A Marcelo Rebelo de Sousa e ao Governo, Tiago Mayan Gonçalves imputa também a responsabilidade de “uma lei de bases da saúde que mantém um grande preconceito ideológico quanto ao [não] enquadramento de um sistema verdadeiramente integrado de saúde, com público e privado”. Mas não só: falou ainda na “alteração ocorrida na lei eleitoral autárquica” e em “alterações várias no contexto da contratação pública que criaram aberto para a possibilidade de compadrios e de controlo do Estado”, promulgadas pelo PR. “E isto foi só este ano… já estão aqui alguns exemplos” de leis que teria vetado se fosse Presidente.

Contra a delação premiada. E ainda e sempre a “nova estratégia” para a Covid

Questionado pelos dois moderadores da conversa por Zoom sobre se era favorável à delação premiada como instrumento judicial, o candidato-advogado portuense respondeu “não”, pelo menos “nos contextos” em que tem sido apresentada. E explicou porquê: “Apesar de achar muito importante criar mecanismos de facilitação no processo de corrupção, a delação premiada tal como é concebida [normalmente] pode abrir caminho não só à desresponsabilização de alguém que praticou crimes mas também à disfunção do processo investigatório”.

Sou favorável ao cenário de whistleblowing, de [denúncia de] alguém que não está a praticar crimes mas está inserido na estrutura de organização e dá conta de problemas”, acrescentou Tiago Mayan Gonçalves.

Outro dos temas inevitavelmente em debate na sessão por Zoom — como em todos os restantes dias da campanha — foi a evolução da Covid-19 em Portugal. Tiago Mayan Gonçalves reconheceu que “estamos neste ponto e alguma coisa tem de ser feita”, mas defendeu que “pelo menos desde abril muita coisa poderia ter sido feita e não foi”. Exemplos? “O uso integrado de toda a oferta de saúde em Portugal para dar resposta a problemas de saúde Covid e não Covid. O foco na testagem e o não se perder de vista as cadeias de contágio. Este Governo falhou em toda a linha nesse aspeto”.
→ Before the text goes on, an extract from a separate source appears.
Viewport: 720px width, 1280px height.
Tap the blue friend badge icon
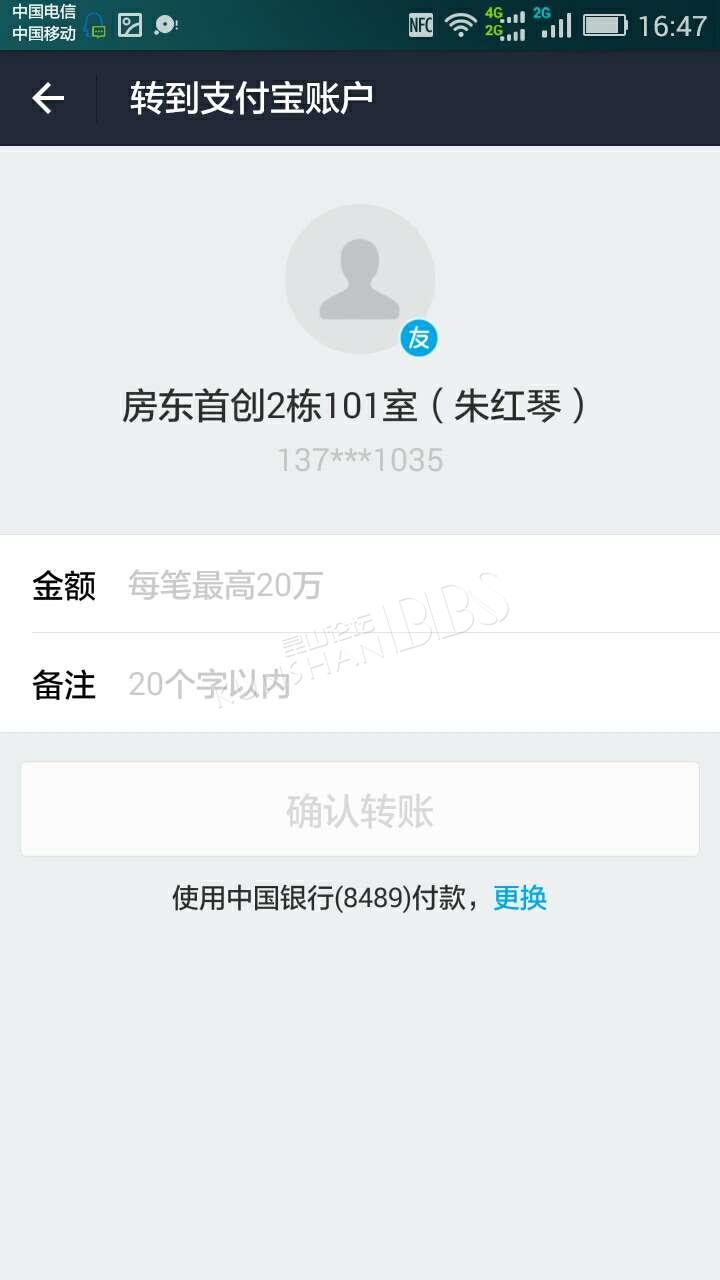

O candidato à Presidência da República apoiado pela Iniciativa Liberal vai, porém, mais longe. Esta sexta-feira, voltou a defender uma estratégia mais focada “nos grupos de risco”, nos “mais vulneráveis”, que “já sabemos quais são”. São esses que “efetivamente correm perigo de vida quando enfrentam a doença”, que “enfrentam perigo sério de fatalidade”, pelo que Tiago Mayan Gonçalves considera necessárias “medidas mais cirúrgicas e direcionadas a estas populações, a estes grupos”. Medidas que “não cobrissem a população toda em geral, o que permitiria mitigar o efeito destrutivo de todas estas medidas de confinamento — algumas contraproducentes, como concentrar pessoas às compras em meios fins-de-semana”.

O recolher obrigatório às 13h nos fins-de-semana “não só não trouxe nenhum efeito [benéfico] no combate à pandemia” como “até terá sido fator de risco para aumento de contágios”, apontou o candidato, que falou ainda das eleições em contexto pandémico: “Está a ser uma trapalhada em muitos aspetos. Isso vai-se sentir na participação dos eleitores. Não podemos preconizar rasgar as leis e a Constituição não realizando as eleições, mas é desconfortável pensar no que poderia ter sido feito — tanta coisa. Mas infelizmente já chegámos a um ponto em que nada mais pode ser feito”.